Task instructions: Repeat everything in the material below, from the line containing "Where should I click to: Click" down to the line containing "click(x=161, y=400)", including both of those lines.

Input for this task:
************

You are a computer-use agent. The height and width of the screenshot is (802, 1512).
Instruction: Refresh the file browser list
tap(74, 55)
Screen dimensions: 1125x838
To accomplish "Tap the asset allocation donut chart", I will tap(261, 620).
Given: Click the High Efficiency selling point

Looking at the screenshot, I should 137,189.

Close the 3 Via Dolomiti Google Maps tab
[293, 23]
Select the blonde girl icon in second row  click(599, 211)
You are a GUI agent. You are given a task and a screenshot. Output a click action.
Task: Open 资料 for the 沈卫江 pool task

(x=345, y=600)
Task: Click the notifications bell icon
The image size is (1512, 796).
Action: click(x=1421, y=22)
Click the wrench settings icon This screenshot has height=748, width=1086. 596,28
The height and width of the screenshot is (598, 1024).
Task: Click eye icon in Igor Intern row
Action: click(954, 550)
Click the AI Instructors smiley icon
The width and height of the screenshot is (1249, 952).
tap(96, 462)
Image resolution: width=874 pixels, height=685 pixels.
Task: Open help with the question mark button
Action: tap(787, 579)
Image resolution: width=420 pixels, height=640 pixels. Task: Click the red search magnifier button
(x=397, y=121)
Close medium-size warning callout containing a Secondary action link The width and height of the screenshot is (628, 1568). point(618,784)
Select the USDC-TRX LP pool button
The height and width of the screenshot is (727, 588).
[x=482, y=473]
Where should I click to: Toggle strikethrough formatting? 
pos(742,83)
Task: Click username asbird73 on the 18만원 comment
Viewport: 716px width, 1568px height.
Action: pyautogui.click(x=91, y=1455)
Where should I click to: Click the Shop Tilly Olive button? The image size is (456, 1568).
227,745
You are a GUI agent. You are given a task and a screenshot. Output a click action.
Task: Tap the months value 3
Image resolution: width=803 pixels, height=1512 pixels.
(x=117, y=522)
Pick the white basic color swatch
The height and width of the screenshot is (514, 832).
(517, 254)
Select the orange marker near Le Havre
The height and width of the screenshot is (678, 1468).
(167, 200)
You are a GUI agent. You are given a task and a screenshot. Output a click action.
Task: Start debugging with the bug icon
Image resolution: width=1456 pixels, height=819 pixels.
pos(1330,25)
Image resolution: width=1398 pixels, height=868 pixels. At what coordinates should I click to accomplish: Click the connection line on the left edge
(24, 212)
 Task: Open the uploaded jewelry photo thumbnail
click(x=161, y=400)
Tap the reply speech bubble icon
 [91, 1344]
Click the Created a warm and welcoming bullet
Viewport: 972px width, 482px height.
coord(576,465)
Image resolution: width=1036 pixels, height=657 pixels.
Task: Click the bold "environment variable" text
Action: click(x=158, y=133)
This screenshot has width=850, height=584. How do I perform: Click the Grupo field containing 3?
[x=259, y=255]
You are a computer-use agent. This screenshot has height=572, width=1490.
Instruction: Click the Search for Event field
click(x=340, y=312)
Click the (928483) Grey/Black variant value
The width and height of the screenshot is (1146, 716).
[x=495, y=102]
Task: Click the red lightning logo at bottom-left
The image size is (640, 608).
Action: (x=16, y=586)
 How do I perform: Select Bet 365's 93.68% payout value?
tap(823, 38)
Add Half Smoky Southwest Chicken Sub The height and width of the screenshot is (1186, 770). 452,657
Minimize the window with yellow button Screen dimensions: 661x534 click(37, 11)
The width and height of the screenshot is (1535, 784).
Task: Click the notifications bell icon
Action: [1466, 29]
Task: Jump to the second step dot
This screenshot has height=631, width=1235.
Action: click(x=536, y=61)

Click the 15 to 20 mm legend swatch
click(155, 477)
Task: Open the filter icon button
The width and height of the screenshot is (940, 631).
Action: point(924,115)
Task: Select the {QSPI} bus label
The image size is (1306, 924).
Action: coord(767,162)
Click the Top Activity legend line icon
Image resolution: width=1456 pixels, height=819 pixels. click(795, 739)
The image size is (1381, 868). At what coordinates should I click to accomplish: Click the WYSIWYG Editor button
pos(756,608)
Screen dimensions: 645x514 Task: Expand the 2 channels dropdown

************

Result of the exercise:
Where should I click to: Click the Shop Tilly Olive button? The image size is (456, 1568).
227,745
You are a GUI agent. You are given a task and a screenshot. Output a click action.
Task: Tap the months value 3
Image resolution: width=803 pixels, height=1512 pixels.
(x=117, y=522)
Pick the white basic color swatch
The height and width of the screenshot is (514, 832).
(517, 254)
Select the orange marker near Le Havre
The height and width of the screenshot is (678, 1468).
(167, 200)
You are a GUI agent. You are given a task and a screenshot. Output a click action.
Task: Start debugging with the bug icon
Image resolution: width=1456 pixels, height=819 pixels.
pos(1330,25)
Image resolution: width=1398 pixels, height=868 pixels. At what coordinates should I click to accomplish: Click the connection line on the left edge
(24, 212)
 Task: Open the uploaded jewelry photo thumbnail
click(x=161, y=400)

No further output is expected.